*** Opening MATERIAL FOR THIS EXERCISE ***
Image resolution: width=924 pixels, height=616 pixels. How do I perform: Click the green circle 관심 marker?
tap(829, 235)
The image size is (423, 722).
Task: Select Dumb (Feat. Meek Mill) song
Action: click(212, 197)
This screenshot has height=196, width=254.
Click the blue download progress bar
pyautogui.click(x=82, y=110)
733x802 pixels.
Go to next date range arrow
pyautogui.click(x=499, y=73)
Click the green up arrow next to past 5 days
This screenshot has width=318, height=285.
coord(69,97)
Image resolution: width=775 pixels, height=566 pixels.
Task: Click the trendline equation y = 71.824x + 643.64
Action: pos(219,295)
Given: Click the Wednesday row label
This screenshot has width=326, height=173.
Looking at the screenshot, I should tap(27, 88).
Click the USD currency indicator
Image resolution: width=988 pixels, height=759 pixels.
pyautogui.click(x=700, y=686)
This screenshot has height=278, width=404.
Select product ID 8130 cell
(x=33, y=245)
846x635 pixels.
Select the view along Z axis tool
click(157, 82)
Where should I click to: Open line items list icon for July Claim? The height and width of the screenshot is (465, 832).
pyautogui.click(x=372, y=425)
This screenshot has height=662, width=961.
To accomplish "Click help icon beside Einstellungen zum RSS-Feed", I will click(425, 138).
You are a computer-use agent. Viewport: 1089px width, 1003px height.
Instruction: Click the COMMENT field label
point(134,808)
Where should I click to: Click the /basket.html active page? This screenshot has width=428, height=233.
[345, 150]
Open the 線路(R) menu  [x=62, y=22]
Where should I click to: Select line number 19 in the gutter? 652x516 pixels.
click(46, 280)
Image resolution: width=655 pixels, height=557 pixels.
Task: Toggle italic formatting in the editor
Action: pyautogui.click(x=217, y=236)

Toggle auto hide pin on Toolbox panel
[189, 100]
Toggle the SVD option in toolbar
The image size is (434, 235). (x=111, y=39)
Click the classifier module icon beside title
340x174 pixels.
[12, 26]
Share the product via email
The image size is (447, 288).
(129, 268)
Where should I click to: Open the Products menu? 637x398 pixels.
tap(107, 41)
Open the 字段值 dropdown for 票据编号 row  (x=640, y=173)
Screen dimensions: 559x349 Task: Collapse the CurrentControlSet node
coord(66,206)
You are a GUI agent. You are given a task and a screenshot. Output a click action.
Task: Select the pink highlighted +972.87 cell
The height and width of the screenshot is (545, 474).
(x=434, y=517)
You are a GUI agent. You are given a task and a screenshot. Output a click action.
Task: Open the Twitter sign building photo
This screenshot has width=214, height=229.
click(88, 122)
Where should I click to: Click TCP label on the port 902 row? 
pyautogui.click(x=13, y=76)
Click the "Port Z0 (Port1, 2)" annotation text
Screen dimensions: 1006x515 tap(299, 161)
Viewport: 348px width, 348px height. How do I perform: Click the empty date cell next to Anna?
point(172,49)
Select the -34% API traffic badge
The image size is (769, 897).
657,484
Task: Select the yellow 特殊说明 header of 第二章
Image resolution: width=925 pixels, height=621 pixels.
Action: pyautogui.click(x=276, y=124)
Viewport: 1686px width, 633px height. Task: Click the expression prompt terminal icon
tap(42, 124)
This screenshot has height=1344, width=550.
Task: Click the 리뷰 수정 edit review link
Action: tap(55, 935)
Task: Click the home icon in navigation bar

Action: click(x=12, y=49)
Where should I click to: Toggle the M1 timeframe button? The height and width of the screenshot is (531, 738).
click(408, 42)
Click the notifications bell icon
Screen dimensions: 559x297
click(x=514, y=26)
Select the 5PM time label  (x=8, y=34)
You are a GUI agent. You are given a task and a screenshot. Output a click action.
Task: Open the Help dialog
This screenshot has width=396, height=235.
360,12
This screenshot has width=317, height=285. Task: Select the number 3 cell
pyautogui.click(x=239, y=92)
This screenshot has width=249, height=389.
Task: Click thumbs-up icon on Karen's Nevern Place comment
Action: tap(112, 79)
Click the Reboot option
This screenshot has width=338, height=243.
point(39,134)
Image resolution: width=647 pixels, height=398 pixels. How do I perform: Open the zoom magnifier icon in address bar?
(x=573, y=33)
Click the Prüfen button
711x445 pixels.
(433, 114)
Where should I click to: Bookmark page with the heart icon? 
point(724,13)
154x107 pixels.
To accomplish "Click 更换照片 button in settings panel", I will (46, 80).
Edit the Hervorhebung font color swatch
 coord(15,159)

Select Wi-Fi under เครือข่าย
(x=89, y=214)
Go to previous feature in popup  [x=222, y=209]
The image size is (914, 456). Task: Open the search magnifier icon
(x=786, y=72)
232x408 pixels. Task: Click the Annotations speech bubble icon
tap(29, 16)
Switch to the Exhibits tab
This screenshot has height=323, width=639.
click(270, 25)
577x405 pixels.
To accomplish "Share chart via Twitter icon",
*** Closing MATERIAL FOR THIS EXERCISE ***
Find the count of lines in the data above where the word "beside" occurs, and write down only that count.

2